**Rows**
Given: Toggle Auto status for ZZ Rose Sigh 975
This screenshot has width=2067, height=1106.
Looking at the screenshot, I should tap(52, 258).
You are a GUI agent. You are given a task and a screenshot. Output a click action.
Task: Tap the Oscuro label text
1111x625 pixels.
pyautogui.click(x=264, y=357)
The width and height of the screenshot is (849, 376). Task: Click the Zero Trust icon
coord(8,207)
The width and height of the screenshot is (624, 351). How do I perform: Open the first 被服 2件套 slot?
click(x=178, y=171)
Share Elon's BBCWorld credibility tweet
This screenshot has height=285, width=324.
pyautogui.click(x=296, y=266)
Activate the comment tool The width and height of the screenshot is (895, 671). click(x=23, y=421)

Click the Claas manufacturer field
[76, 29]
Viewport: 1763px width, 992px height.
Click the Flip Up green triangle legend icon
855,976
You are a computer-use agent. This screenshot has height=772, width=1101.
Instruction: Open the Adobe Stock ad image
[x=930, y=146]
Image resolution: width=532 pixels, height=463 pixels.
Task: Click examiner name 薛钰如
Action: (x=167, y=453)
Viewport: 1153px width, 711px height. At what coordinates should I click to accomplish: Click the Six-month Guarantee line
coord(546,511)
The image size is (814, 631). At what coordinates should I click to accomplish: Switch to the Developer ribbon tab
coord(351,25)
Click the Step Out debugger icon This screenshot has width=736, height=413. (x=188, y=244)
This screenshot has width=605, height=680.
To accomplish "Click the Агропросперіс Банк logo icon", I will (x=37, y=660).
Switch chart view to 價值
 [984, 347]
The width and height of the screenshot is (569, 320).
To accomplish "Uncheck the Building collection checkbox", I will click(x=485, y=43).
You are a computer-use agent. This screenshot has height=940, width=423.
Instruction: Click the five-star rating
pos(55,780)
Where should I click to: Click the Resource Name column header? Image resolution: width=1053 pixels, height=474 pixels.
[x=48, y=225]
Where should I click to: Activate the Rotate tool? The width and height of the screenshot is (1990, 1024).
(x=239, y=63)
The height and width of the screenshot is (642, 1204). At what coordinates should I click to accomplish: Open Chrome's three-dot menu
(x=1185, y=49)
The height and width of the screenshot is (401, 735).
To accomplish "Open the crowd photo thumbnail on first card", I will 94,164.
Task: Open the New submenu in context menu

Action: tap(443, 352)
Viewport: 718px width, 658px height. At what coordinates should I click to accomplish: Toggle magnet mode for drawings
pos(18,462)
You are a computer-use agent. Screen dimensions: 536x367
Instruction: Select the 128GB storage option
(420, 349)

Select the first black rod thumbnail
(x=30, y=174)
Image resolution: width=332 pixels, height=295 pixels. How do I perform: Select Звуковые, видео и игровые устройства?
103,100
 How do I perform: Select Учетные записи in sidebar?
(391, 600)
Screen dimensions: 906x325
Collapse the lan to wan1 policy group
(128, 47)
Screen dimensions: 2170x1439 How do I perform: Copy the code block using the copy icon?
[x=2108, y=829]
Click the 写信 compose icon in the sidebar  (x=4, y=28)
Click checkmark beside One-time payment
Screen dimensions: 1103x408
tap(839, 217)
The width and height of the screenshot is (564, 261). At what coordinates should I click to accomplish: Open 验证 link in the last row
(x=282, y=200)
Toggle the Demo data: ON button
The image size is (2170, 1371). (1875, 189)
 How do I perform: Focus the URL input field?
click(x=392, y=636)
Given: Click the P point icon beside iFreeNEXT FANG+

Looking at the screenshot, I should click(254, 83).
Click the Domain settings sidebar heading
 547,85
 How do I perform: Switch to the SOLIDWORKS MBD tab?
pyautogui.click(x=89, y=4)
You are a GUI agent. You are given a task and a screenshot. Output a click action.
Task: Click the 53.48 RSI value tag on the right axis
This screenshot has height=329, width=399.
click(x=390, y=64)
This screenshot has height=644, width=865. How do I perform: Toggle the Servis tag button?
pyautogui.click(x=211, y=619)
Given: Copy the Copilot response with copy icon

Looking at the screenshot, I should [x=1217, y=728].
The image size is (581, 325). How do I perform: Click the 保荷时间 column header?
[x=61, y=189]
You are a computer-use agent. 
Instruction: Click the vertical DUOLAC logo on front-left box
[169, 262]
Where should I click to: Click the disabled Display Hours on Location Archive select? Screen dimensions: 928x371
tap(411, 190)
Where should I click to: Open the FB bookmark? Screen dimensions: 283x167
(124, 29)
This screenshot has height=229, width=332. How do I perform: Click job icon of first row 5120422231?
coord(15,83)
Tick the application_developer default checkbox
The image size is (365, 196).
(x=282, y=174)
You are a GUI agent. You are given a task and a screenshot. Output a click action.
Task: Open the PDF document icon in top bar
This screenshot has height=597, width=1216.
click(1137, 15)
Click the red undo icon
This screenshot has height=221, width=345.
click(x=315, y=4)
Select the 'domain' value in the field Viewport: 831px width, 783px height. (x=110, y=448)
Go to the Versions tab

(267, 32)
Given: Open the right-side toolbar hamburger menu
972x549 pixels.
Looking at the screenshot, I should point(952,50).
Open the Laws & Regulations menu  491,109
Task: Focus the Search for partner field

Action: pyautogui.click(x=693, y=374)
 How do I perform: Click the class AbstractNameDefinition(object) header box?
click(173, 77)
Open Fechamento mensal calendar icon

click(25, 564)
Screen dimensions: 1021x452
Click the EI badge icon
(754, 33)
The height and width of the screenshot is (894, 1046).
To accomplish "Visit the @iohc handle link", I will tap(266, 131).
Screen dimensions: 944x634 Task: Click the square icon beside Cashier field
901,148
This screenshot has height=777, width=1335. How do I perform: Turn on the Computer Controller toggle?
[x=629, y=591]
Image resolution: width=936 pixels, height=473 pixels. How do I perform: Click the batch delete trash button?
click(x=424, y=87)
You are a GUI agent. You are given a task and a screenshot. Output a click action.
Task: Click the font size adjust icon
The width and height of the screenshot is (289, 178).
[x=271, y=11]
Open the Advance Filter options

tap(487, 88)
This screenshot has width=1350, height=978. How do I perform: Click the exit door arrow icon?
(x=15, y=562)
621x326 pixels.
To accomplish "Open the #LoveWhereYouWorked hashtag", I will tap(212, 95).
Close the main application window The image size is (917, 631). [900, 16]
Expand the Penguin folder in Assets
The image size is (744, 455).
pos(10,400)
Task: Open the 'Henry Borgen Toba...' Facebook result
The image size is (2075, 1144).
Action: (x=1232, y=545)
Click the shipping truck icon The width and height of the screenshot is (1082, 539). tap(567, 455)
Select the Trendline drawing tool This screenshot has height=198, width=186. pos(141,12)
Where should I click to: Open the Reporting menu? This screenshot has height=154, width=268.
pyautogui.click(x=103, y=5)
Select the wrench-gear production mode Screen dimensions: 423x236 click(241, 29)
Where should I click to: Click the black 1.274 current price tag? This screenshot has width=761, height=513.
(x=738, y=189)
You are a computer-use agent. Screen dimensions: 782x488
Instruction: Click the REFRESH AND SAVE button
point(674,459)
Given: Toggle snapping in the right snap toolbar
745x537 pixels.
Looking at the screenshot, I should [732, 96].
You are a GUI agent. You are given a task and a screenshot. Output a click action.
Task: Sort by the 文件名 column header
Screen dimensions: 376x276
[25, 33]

**What you have to do**
Can you duplicate the lines above exactly as they stand?

**Result of this task**
Given: Toggle Auto status for ZZ Rose Sigh 975
This screenshot has width=2067, height=1106.
Looking at the screenshot, I should tap(52, 258).
You are a GUI agent. You are given a task and a screenshot. Output a click action.
Task: Tap the Oscuro label text
1111x625 pixels.
pyautogui.click(x=264, y=357)
The width and height of the screenshot is (849, 376). Task: Click the Zero Trust icon
coord(8,207)
The width and height of the screenshot is (624, 351). How do I perform: Open the first 被服 2件套 slot?
click(x=178, y=171)
Share Elon's BBCWorld credibility tweet
This screenshot has height=285, width=324.
pyautogui.click(x=296, y=266)
Activate the comment tool The width and height of the screenshot is (895, 671). click(x=23, y=421)

Click the Claas manufacturer field
[76, 29]
Viewport: 1763px width, 992px height.
Click the Flip Up green triangle legend icon
855,976
You are a computer-use agent. This screenshot has height=772, width=1101.
Instruction: Open the Adobe Stock ad image
[x=930, y=146]
Image resolution: width=532 pixels, height=463 pixels.
Task: Click examiner name 薛钰如
Action: (x=167, y=453)
Viewport: 1153px width, 711px height. At what coordinates should I click to accomplish: Click the Six-month Guarantee line
coord(546,511)
The image size is (814, 631). At what coordinates should I click to accomplish: Switch to the Developer ribbon tab
coord(351,25)
Click the Step Out debugger icon This screenshot has width=736, height=413. (x=188, y=244)
This screenshot has width=605, height=680.
To accomplish "Click the Агропросперіс Банк logo icon", I will (x=37, y=660).
Switch chart view to 價值
 [984, 347]
The width and height of the screenshot is (569, 320).
To accomplish "Uncheck the Building collection checkbox", I will click(x=485, y=43).
You are a computer-use agent. This screenshot has height=940, width=423.
Instruction: Click the five-star rating
pos(55,780)
Where should I click to: Click the Resource Name column header? Image resolution: width=1053 pixels, height=474 pixels.
[x=48, y=225]
Where should I click to: Activate the Rotate tool? The width and height of the screenshot is (1990, 1024).
(x=239, y=63)
The height and width of the screenshot is (642, 1204). At what coordinates should I click to accomplish: Open Chrome's three-dot menu
(x=1185, y=49)
The height and width of the screenshot is (401, 735).
To accomplish "Open the crowd photo thumbnail on first card", I will 94,164.
Task: Open the New submenu in context menu

Action: tap(443, 352)
Viewport: 718px width, 658px height. At what coordinates should I click to accomplish: Toggle magnet mode for drawings
pos(18,462)
You are a computer-use agent. Screen dimensions: 536x367
Instruction: Select the 128GB storage option
(420, 349)

Select the first black rod thumbnail
(x=30, y=174)
Image resolution: width=332 pixels, height=295 pixels. How do I perform: Select Звуковые, видео и игровые устройства?
103,100
 How do I perform: Select Учетные записи in sidebar?
(391, 600)
Screen dimensions: 906x325
Collapse the lan to wan1 policy group
(128, 47)
Screen dimensions: 2170x1439 How do I perform: Copy the code block using the copy icon?
[x=2108, y=829]
Click the 写信 compose icon in the sidebar  (x=4, y=28)
Click checkmark beside One-time payment
Screen dimensions: 1103x408
tap(839, 217)
The width and height of the screenshot is (564, 261). At what coordinates should I click to accomplish: Open 验证 link in the last row
(x=282, y=200)
Toggle the Demo data: ON button
The image size is (2170, 1371). (1875, 189)
 How do I perform: Focus the URL input field?
click(x=392, y=636)
Given: Click the P point icon beside iFreeNEXT FANG+

Looking at the screenshot, I should click(254, 83).
Click the Domain settings sidebar heading
 547,85
 How do I perform: Switch to the SOLIDWORKS MBD tab?
pyautogui.click(x=89, y=4)
You are a GUI agent. You are given a task and a screenshot. Output a click action.
Task: Click the 53.48 RSI value tag on the right axis
This screenshot has height=329, width=399.
click(x=390, y=64)
This screenshot has height=644, width=865. How do I perform: Toggle the Servis tag button?
pyautogui.click(x=211, y=619)
Given: Copy the Copilot response with copy icon

Looking at the screenshot, I should [x=1217, y=728].
The image size is (581, 325). How do I perform: Click the 保荷时间 column header?
[x=61, y=189]
You are a computer-use agent. 
Instruction: Click the vertical DUOLAC logo on front-left box
[169, 262]
Where should I click to: Click the disabled Display Hours on Location Archive select? Screen dimensions: 928x371
tap(411, 190)
Where should I click to: Open the FB bookmark? Screen dimensions: 283x167
(124, 29)
This screenshot has height=229, width=332. How do I perform: Click job icon of first row 5120422231?
coord(15,83)
Tick the application_developer default checkbox
The image size is (365, 196).
(x=282, y=174)
You are a GUI agent. You are given a task and a screenshot. Output a click action.
Task: Open the PDF document icon in top bar
This screenshot has height=597, width=1216.
click(1137, 15)
Click the red undo icon
This screenshot has height=221, width=345.
click(x=315, y=4)
Select the 'domain' value in the field Viewport: 831px width, 783px height. (x=110, y=448)
Go to the Versions tab

(267, 32)
Given: Open the right-side toolbar hamburger menu
972x549 pixels.
Looking at the screenshot, I should point(952,50).
Open the Laws & Regulations menu  491,109
Task: Focus the Search for partner field

Action: pyautogui.click(x=693, y=374)
 How do I perform: Click the class AbstractNameDefinition(object) header box?
click(173, 77)
Open Fechamento mensal calendar icon

click(25, 564)
Screen dimensions: 1021x452
Click the EI badge icon
(754, 33)
The height and width of the screenshot is (894, 1046).
To accomplish "Visit the @iohc handle link", I will tap(266, 131).
Screen dimensions: 944x634 Task: Click the square icon beside Cashier field
901,148
This screenshot has height=777, width=1335. How do I perform: Turn on the Computer Controller toggle?
[x=629, y=591]
Image resolution: width=936 pixels, height=473 pixels. How do I perform: Click the batch delete trash button?
click(x=424, y=87)
You are a GUI agent. You are given a task and a screenshot. Output a click action.
Task: Click the font size adjust icon
The width and height of the screenshot is (289, 178).
[x=271, y=11]
Open the Advance Filter options

tap(487, 88)
This screenshot has width=1350, height=978. How do I perform: Click the exit door arrow icon?
(x=15, y=562)
621x326 pixels.
To accomplish "Open the #LoveWhereYouWorked hashtag", I will tap(212, 95).
Close the main application window The image size is (917, 631). [900, 16]
Expand the Penguin folder in Assets
The image size is (744, 455).
pos(10,400)
Task: Open the 'Henry Borgen Toba...' Facebook result
The image size is (2075, 1144).
Action: (x=1232, y=545)
Click the shipping truck icon The width and height of the screenshot is (1082, 539). tap(567, 455)
Select the Trendline drawing tool This screenshot has height=198, width=186. pos(141,12)
Where should I click to: Open the Reporting menu? This screenshot has height=154, width=268.
pyautogui.click(x=103, y=5)
Select the wrench-gear production mode Screen dimensions: 423x236 click(241, 29)
Where should I click to: Click the black 1.274 current price tag? This screenshot has width=761, height=513.
(x=738, y=189)
You are a computer-use agent. Screen dimensions: 782x488
Instruction: Click the REFRESH AND SAVE button
point(674,459)
Given: Toggle snapping in the right snap toolbar
745x537 pixels.
Looking at the screenshot, I should [732, 96].
You are a GUI agent. You are given a task and a screenshot. Output a click action.
Task: Sort by the 文件名 column header
Screen dimensions: 376x276
[25, 33]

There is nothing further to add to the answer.